▶ _Textauszug_:
────────────────────
Zero Trust – Vom Buzzword zur regulatorischen Realität

Zero Trust Architecture ist in aller Munde und spielt langsam auch in den regulatorischen Vorgaben eine Rolle –in den USA, auf EU-Ebene und auch in Deutschland. Grund genug, Zero Trust einmal unter die Lupe zu nehmen. Was genau hat es damit auf sich? Was planen die Gesetzgeber in Washington, Brüssel und Berlin? Vor allem aber, was kommt auf Unternehmen und Behörden in Deutschland zu?

Was ist Zero Trust?

Zero Trust ist ein Sicherheitskonzept, bei dem das grundlegende Prinzip darin besteht, dass jeder Netzwerkbenutzer, ob innerhalb oder außerhalb des Unternehmensnetzwerks, standardmäßig als nicht vertrauenswürdig betrachtet wird. Im Gegensatz zu traditionellen Sicherheitsansätzen, die auf einer vertrauensbasierten Annahme beruhen, dass sich Bedrohungen innerhalb des Netzwerks befinden, geht Zero Trust davon aus, dass das Netzwerk bereits kompromittiert sein könnte.

Bei Zero Trust wird jedem Benutzer, Gerät oder jeder Netzwerkressource ein strenges Identitäts- und Zugriffsmanagement auferlegt. Es werden umfangreiche Authentifizierungs-, Autorisierungs- und Verschlüsselungsmechanismen verwendet, um sicherzustellen, dass nur autorisierte Benutzer Zugriff auf spezifische Ressourcen erhalten, und zwar basierend auf Faktoren wie Identität, Gerätegesundheit, Standort und anderen Kontextinformationen.

Zero Trust verfolgt einen risikobasierten Ansatz, der auf kontinuierlicher Überwachung, Verifizierung und dynamischer Anpassung basiert. Dadurch wird das Sicherheitsniveau erhöht, indem das Netzwerk in kleinere, segmentierte Bereiche unterteilt und der Datenverkehr zwischen ihnen sorgfältig überwacht wird. Durch die Implementierung von Zero Trust können Organisationen ihre Netzwerke besser gegen Bedrohungen schützen und die Auswirkungen von Sicherheitsverletzungen minimieren.
────────────────────
▶ _Aufgaben_:
1. Fassen Sie den Absatz im Textauszug zu Zero Trust, der mit „Bei Zero Trust wird jedem Benutzer“ beginnt, als kurze Stichpunktliste zusammen und behalten Sie die wesentlichen Fakten bei.
2. Führen Sie den Textauszug zu Zero Trust bitte ab seinem letzten Satz weiter.
Die Daten stammen aus einer anderen Quelle als der Textauszug zu Zero Trust.

▶ _Bereitgestellte Daten_:
────────────────────
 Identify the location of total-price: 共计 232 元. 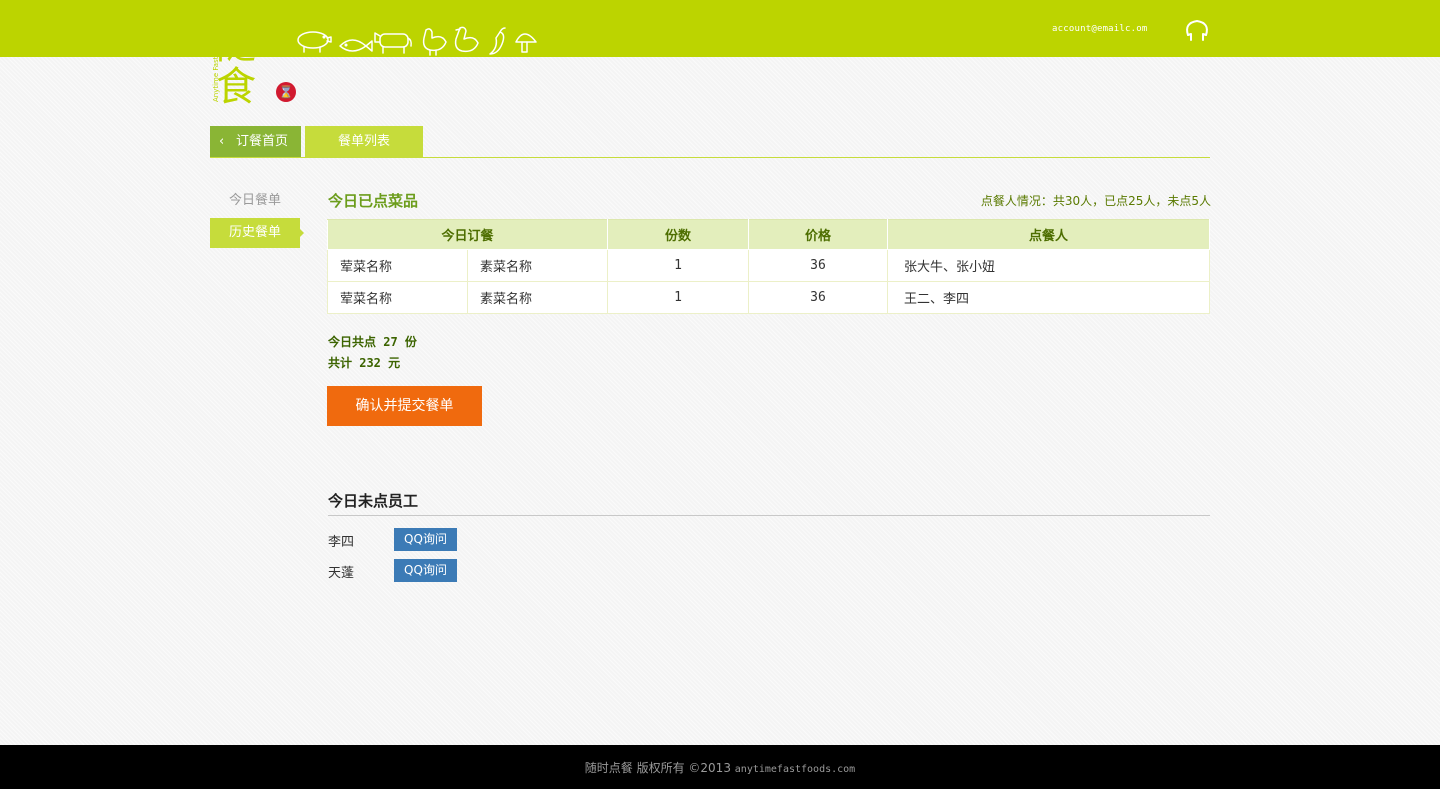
────────────────────
▶ _Antworten_:
1.
- Strenges Identitäts- und Zugriffsmanagement für jeden Benutzer, jedes Gerät und jede Netzwerkressource
- Umfangreiche Mechanismen zur Authentifizierung, Autorisierung und Verschlüsselung
- Zugriff auf spezifische Ressourcen nur für autorisierte Benutzer
- Zugriffsentscheidung anhand von Identität, Gerätegesundheit, Standort und weiteren Kontextinformationen

2.
Zero Trust in den USA

Wie bei vielen Themen sind uns die USA auch beim Thema Zero Trust einen Schritt voraus: Im August 2020 legte die US-Cyber-Behörde National Institute of Standards and Technology (NIST) die „Zero Trust Architecture“ vor, indem sie erste Grundlagen für eine Definition und Implementierung von Zero Trust lieferten. Bei der Implementierung und der vorgeschlagenen ZT-Architektur setzt die NIST auf sieben Säulen:

  1. Ressourcen sollen alle Datenquellen und Rechendienste, einschließlich IoT, SaaS-Anwendungen, Drucker und andere verbundene Geräte und Dienste umfassen.
  2. Die Sicherheit der gesamten Kommunikation wird unabhängig vom Netzwerkstandort gewährleistet. Sowohl interne Transaktionsanfragen innerhalb des Netzwerks als auch externe Anfragen müssen die gleichen Sicherheitsanforderungen erfüllen.
  3. Der Zugriff auf Unternehmensressourcen wird jeweils nur für eine Sitzung gewährt und nur, wenn er für die Durchführung der Aufgabe erforderlich ist.
  4. Der Zugriff auf Ressourcen erfolgt anhand dynamischer Richtlinien, die Verhaltens- und Umgebungsfaktoren berücksichtigen können.
  5. Das Unternehmen überwacht und bewertet kontinuierlich die Integrität und Sicherheit aller Assets.
  6. Alle Ressourcenauthentifizierungen und -autorisierungen erfolgen dynamisch und werden strikt durchgesetzt, wobei das Vertrauen kontinuierlich neu bewertet wird.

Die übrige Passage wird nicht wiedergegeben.